Could wasps be the solution to the coffee pest problem in Hawaiʻi?
An invasive beetle known to degrade Hawaiʻi's coffee plants may meet its match with the introduction of a parasitic wasp to the islands.
The invasive beetle is known as the coffee berry borer, or CBB, and causes more than $500 million a year in damages to coffee farms worldwide, according to a study performed in partnership with the U.S. Department of Agriculture.
Considered the largest pest to coffee, they are found in all coffee-producing countries except for Nepal and Papua New Guinea.
The female CBB digs holes in the coffee berry to lay eggs. This causes coffee quality to decline and puts the plant at higher risk of fungal and bacterial infection. If left untreated, they can destroy 80% of the coffee farm's produce.
However, researchers from the University of Hawaiʻi have found that the best way to get rid of the CBB could be by introducing a different, more parasitic insect.
Coffee farms in Central and South American countries have successfully decreased coffee plant damage by using tiny parasitic wasps called Phymastichus coffea.

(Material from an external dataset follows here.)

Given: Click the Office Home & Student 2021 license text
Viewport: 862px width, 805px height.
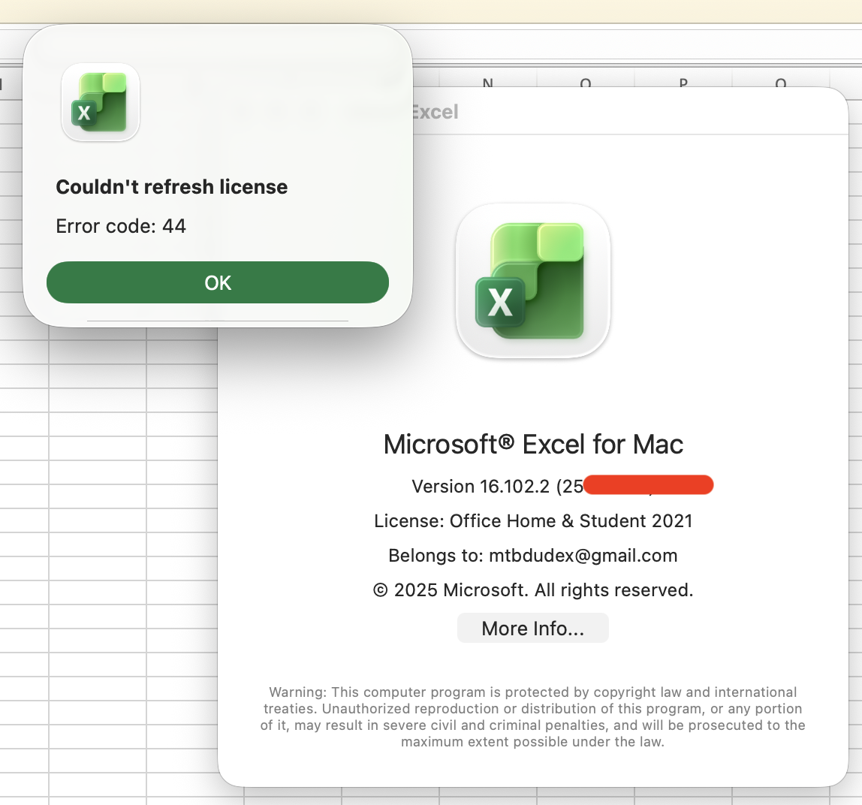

The female wasp lays eggs into the beetle's abdomen. The wasp larvae then eat the beetle alive as it grows. CBB are not able to lay eggs because they die within a few days after the attack.
"We want to be very careful to ensure that the species doesn't attack any native species or any desirable species in very careful trials that we conducted in quarantine," said Mark Wright, a professor of entomology at UH.
Wright added that P. coffea are physiologically adapted to CBB, and therefore won't be interested in native species. They are attracted to the chemical the coffee berry emits when CBB burrows through it.
"The chances of doing any environmental damage are minute. This wasp is highly co-evolved with CBB. It’s originally from East Africa, the native provenance of coffee and CBB," Wright said.
The wasps are currently quarantined in a lab at UH Mānoa to ensure they have no disease. They could be released on Hawaiʻi Island as early as September 2023.